_WHAT THE EXERCISE ASKS_.
Everything in the listing below from the line containing "Open the Verdana font name dropdown" through the line containing "The width and height of the screenshot is (1410, 1125)." must be repeated exactly; the remaining lines are not wanted.

_DATA SHOWN_.
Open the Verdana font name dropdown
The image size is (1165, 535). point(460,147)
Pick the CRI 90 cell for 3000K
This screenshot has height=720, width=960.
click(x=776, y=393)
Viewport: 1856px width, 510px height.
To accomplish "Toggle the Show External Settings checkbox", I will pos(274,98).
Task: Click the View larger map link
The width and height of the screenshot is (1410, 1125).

* * *

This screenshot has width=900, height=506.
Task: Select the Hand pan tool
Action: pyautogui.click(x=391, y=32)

==

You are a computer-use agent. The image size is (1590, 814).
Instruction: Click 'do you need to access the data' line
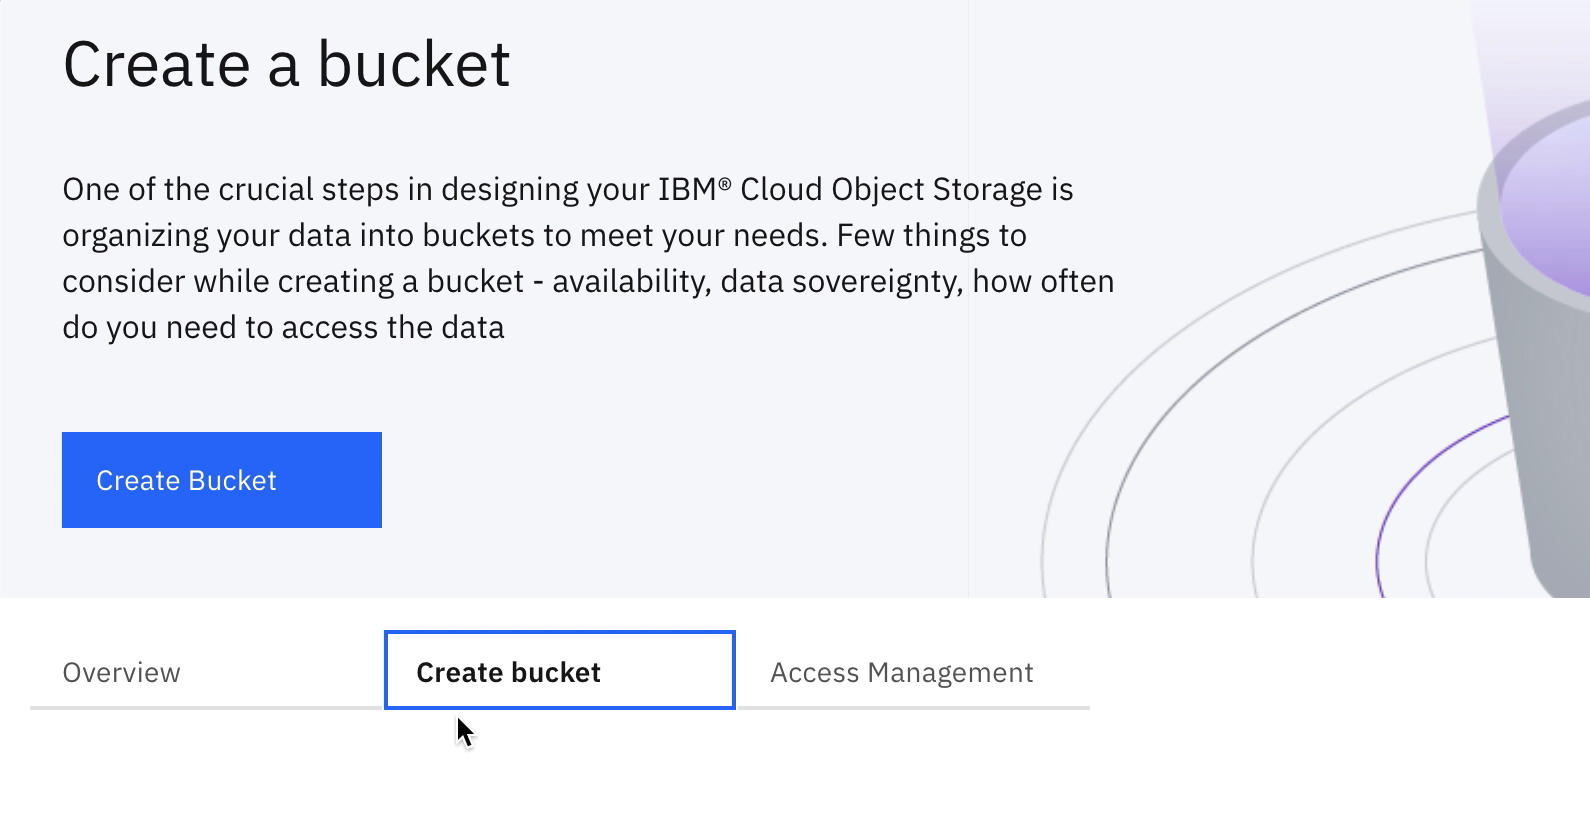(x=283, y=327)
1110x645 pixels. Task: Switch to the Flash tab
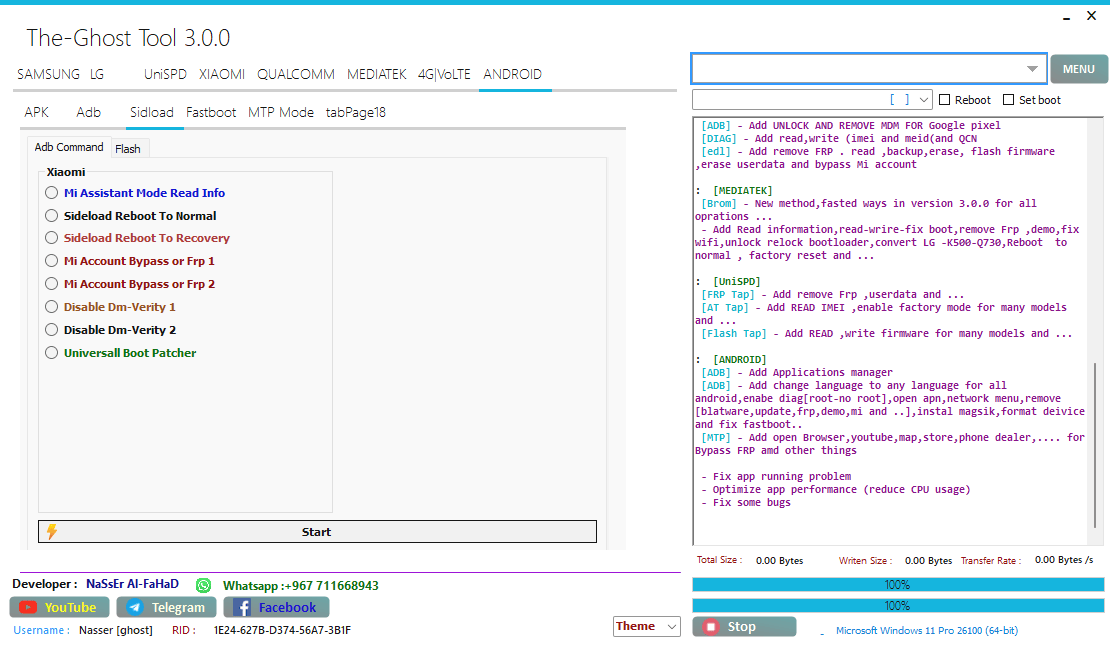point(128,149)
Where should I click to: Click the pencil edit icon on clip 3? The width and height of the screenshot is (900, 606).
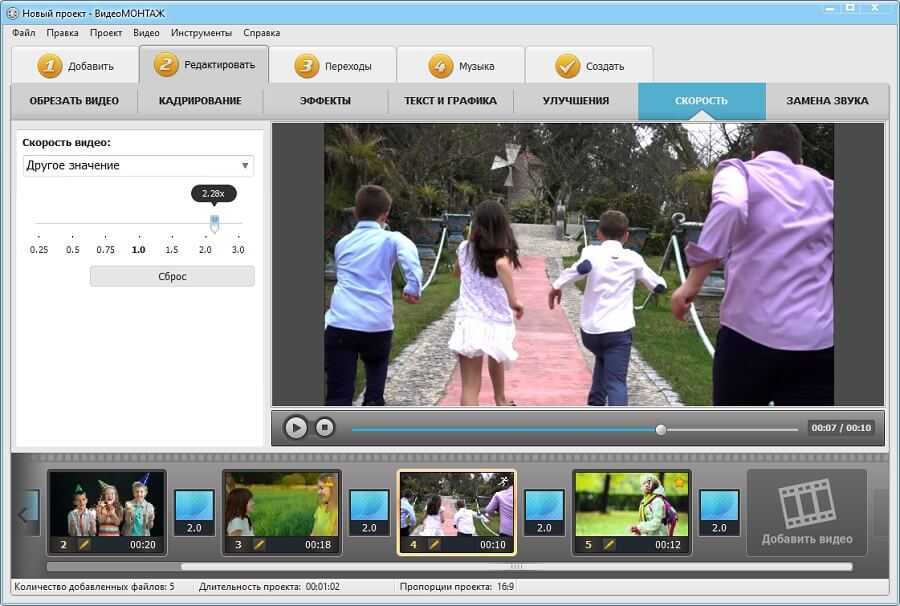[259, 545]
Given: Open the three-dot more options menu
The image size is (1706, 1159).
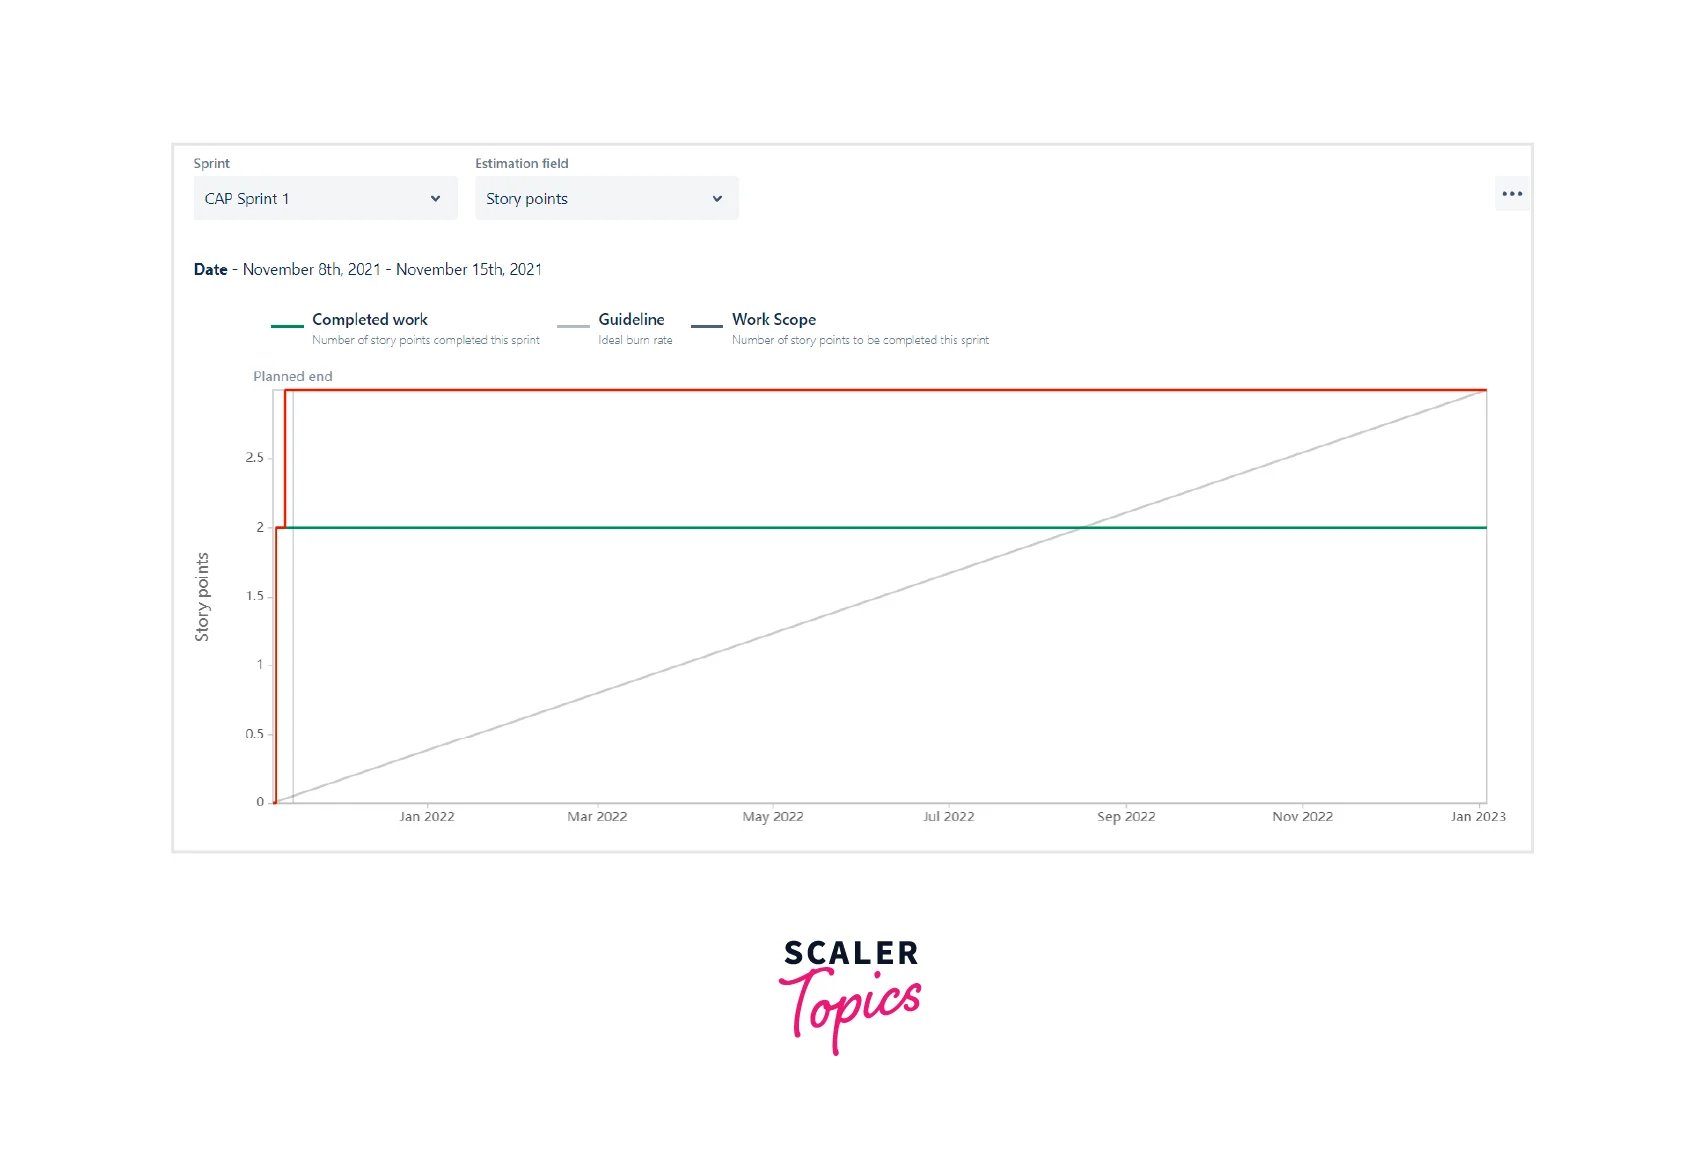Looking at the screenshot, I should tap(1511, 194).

_EXPECTED ANSWER_.
Open the Verdana font name dropdown
The image size is (1165, 535). point(460,147)
Pick the CRI 90 cell for 3000K
This screenshot has height=720, width=960.
click(x=776, y=393)
Viewport: 1856px width, 510px height.
To accomplish "Toggle the Show External Settings checkbox", I will pos(274,98).
Task: Click the View larger map link
The width and height of the screenshot is (1410, 1125).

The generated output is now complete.